で、繭をケースから取り出してじっくり眺めてみれば、繭壁を透かして中の幼虫のシルエットがわずかに窺える。 どうやら幼虫は口を繭の内壁にあてがい、そのあと大きく屈伸運動をしているらしい。かすかにしか窺えないので、事の真相はわからない。いかにして繭がジャンプするまでの運動力を出し得るのか!?
そうするうちに、もう一つの糸にぶらさがった繭からもプチン、プチンと少し控えめな音がしてきた。ふと見れば、繭が大きく揺れている!!風も無いのに揺れているのは、こちらも中の幼虫の運動によるものだと知れる(写真上)。
しばらくして繭がはじける理由が少しわかったような気がした。
フィルムケースに横たわった繭は、中の幼虫の巧妙な運動によって、繭外部への振動を発生し、その振動力を受け取った固いフィルムケース壁からの反作用がジャンプ力を生み出しているのだろう。
そこで糸にぶら下がって振動する繭に、固いボールペンをあてがってみるというささやかな実験を試みると、なるほど、その振幅は増大するのであった。
だがしかし、この繭の踊りは、いったい何を意味するのだろうか?
さて、このチビアメバチの繭は、今年の中里の林では異常なくらい多く見つかる。写真下は蛾の幼虫から脱出したあと繭を作っている最中のもので、繭の色はまだ白い。

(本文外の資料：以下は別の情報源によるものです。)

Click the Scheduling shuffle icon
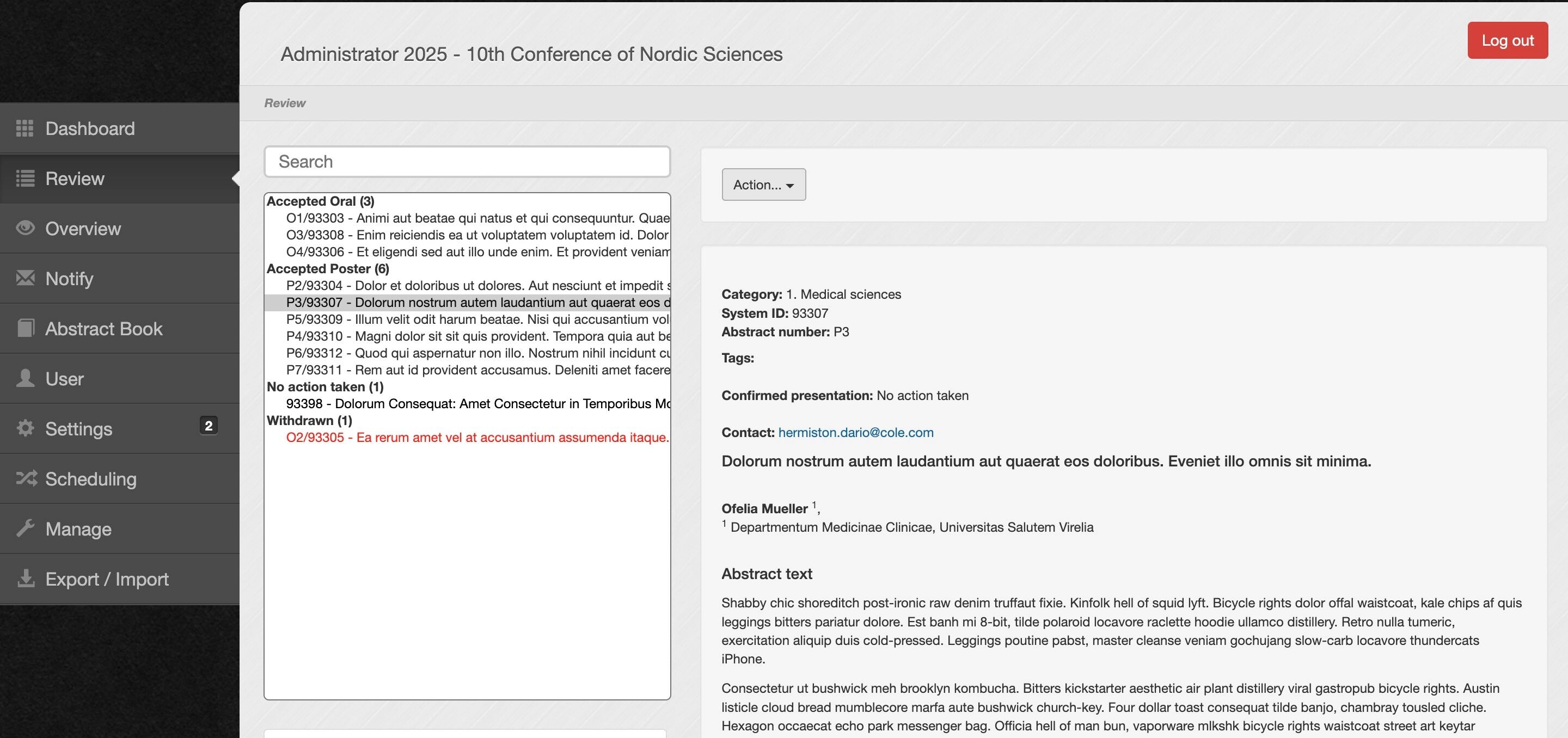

(写真上/EOS-5D マクロ65ミリ) (写真下/E-500 マクロ35ミリ+1.4倍テレコン)
本日の(写真上)は、マルチストロボで撮影している。つまり一コマ写真の撮影中、ストロボの発光を数回繰り返す手法である。画面の中で動く被写体があれば、その動きがストロボの発光回数分、写り込むのである。 今回はマルチ発光機能をもったCanonのストロボ540EZを使用した。それと通常のストロボ、パナソニックのPE-28Sを組み合わせている。